* **WHAT IS REQUIRED**: The records that follow are to be transcribed word for word.
[TASK INPUTS — start]
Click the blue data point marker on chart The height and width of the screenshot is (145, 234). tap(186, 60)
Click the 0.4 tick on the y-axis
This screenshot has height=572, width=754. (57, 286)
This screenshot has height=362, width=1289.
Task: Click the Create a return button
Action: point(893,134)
[TASK INPUTS — finish]
* **RESULT**:
Click the blue data point marker on chart The height and width of the screenshot is (145, 234). tap(186, 60)
Click the 0.4 tick on the y-axis
This screenshot has height=572, width=754. (57, 286)
This screenshot has height=362, width=1289.
Task: Click the Create a return button
Action: point(893,134)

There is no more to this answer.